Reported efforts to begin following through on New York City Mayor Bill de Blasio’s 2013 election promise to reduce marijuana arrests in the city has distressed Sergeants Benevolent Association police union President Ed Mullins. Mullins is quoted Wednesday in the New York Post lamenting that “If the current practice of making arrests for both possession and sale of marijuana is, in fact, abandoned, then this is clearly the beginning of the breakdown of a civilized society.”
The city’s apparent move to reduce the number of marijuana arrests comes soon after an October joint report of the Drug Policy Alliance and the Marijuana Arrest Research Project publicized that the number of marijuana possession arrests in New York City were on track to remain the same under de Blasio’s leadership, or even increase, compared to arrests under Michael Bloomberg, the preceding mayor.
Of course, the truth is that there is nothing civilized about arresting people and throwing them in jail for making the choice to use, buy, or sell marijuana. Such choices have been tolerated or accepted in much of the world for centuries and were legal under United States law for the majority of the nation’s history. US legal prohibitions and punishments were imposed in the 20th century, including with the enactment of laws such as the Marihuana Tax Act of 1937 and marijuana’s inclusion in schedule one of Controlled Substances Act of 1970, thus applying the most expansive level of prohibition to actions involving the plant. In contrast, looking further back to the origins of the US, we find that Founding Fathers grew hemp on their farms, including George Washington at Mount Vernon and Thomas Jefferson at Monticello.
A time traveler from the American 1800s, when marijuana and other now-illegal drugs were legally grown, bought, sold, and ingested, would likely find perplexing the comment that it is uncivilized to refrain from arresting and jailing people for such peaceful activities and commerce. Indeed, such a time traveler would probably immediately recognize that it is instead the police-state approach exhibited in Mullins’ comment and demonstrated each day in the enforcement of the drug war that is uncivilized.
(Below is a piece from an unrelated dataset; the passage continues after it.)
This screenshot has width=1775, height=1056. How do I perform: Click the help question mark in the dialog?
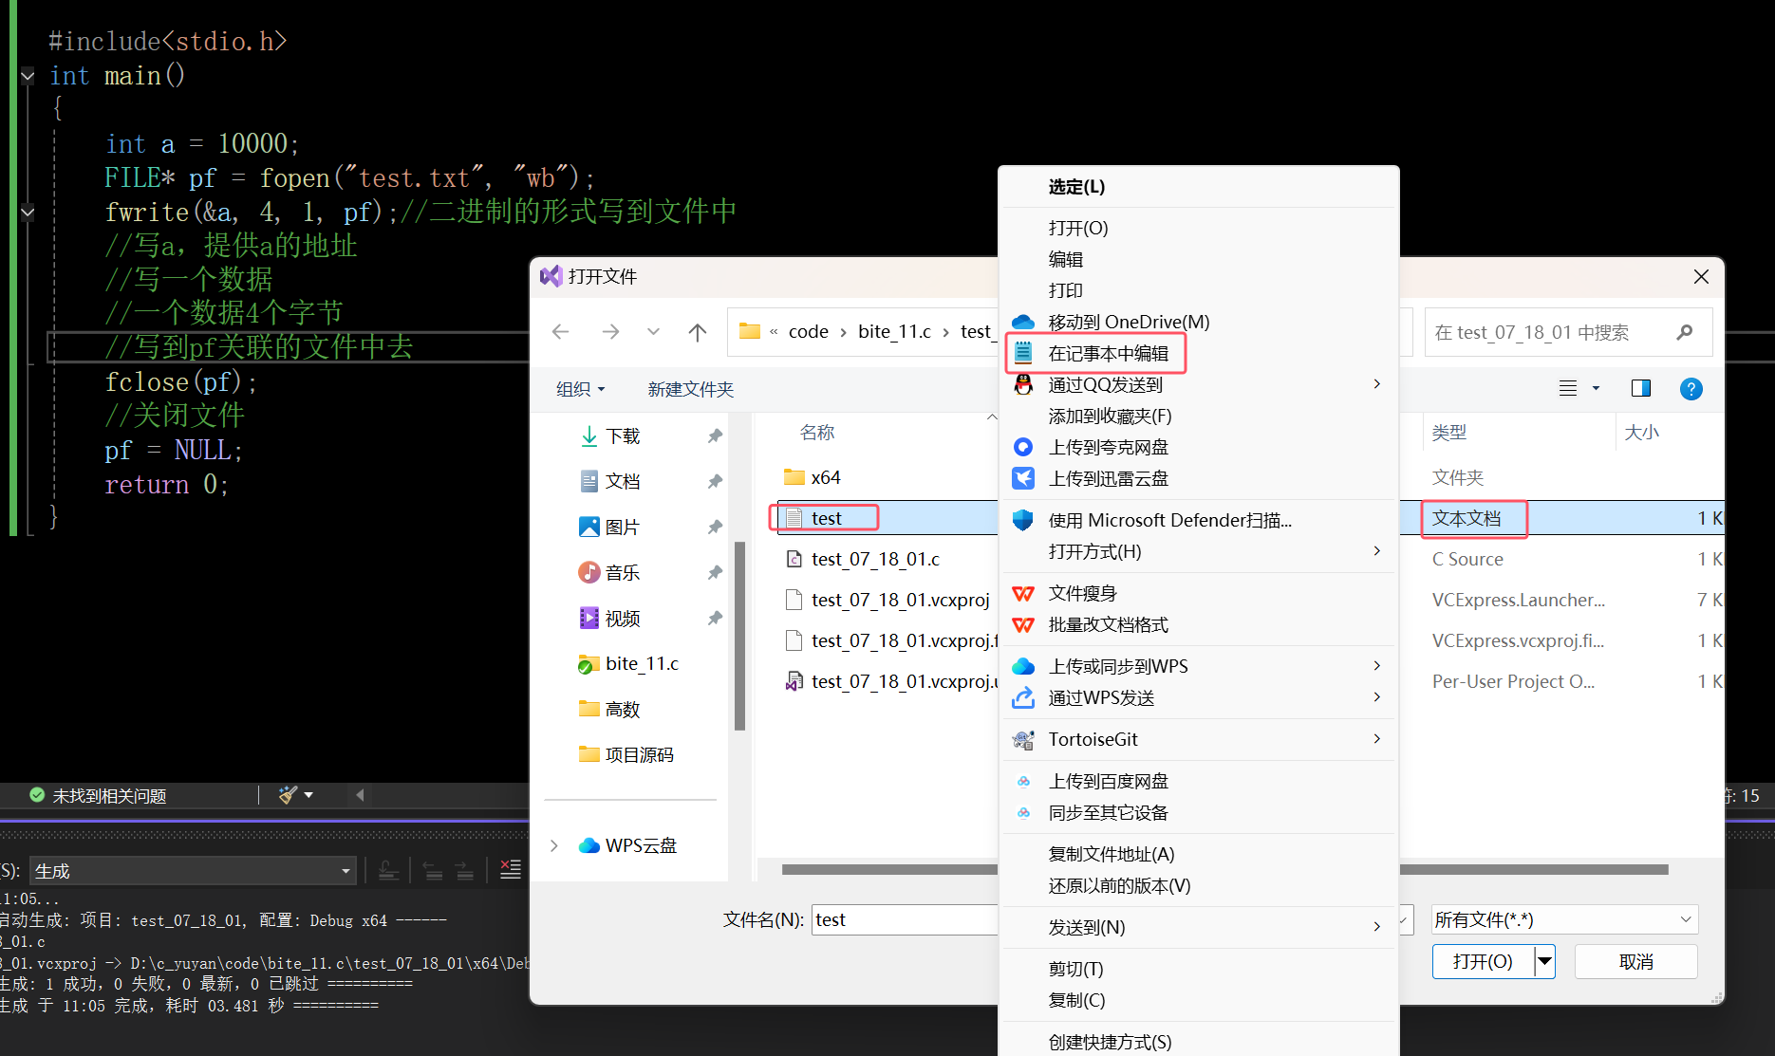tap(1691, 388)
But, Mullins need not talk with a time traveler; he can witness himself in the states of Colorado and Washington, and soon more American jurisdictions, that even legalizing marijuana is not a step away from civilization.
It is hard to believe that Mullins really believes his dire warning. Instead, as with the response of other drug war beneficiaries to marijuana prohibition rollbacks, Mullins is probably making his Chicken Little pronouncement in a desperate attempt to keep the war on marijuana easy money flowing in spite of the apparently unstoppable move toward nationwide marijuana legalization. Mullins is a police union leader after all.
Mullins also reveals a broader agenda behind his support for continuing the high number of New York City marijuana arrests when he comments in the Post article, “If we’re not making marijuana arrests, then we may not pop someone who has a warrant on them or who committed felony crimes.” Indeed, the drug war exception to the Fourth Amendment and to similar state restraints on police action has proven a convenient path to abusing people with impunity. And, when you put enough people through the wringer, you will find a person here and there with a warrant or who you can book for a crime.
One of those “crimes” the Post article reports is often uncovered in the city’s marijuana policing is illegal gun possession—a victimless crime just like marijuana possession.
As a candidate, de Blasio both criticized Bloomberg for being too severe in the pursuit of marijuana law violators and said, “amen for what [Bloomberg] did on gun control. I think we should go the next step.” Might the next step include replacing the marijuana pretext for city police abusing people with a gun pretext? We can hope not. But, the city taking that step may give Mullins some hope for preserving the warped “civilized society” he cherishes—at least in New York City.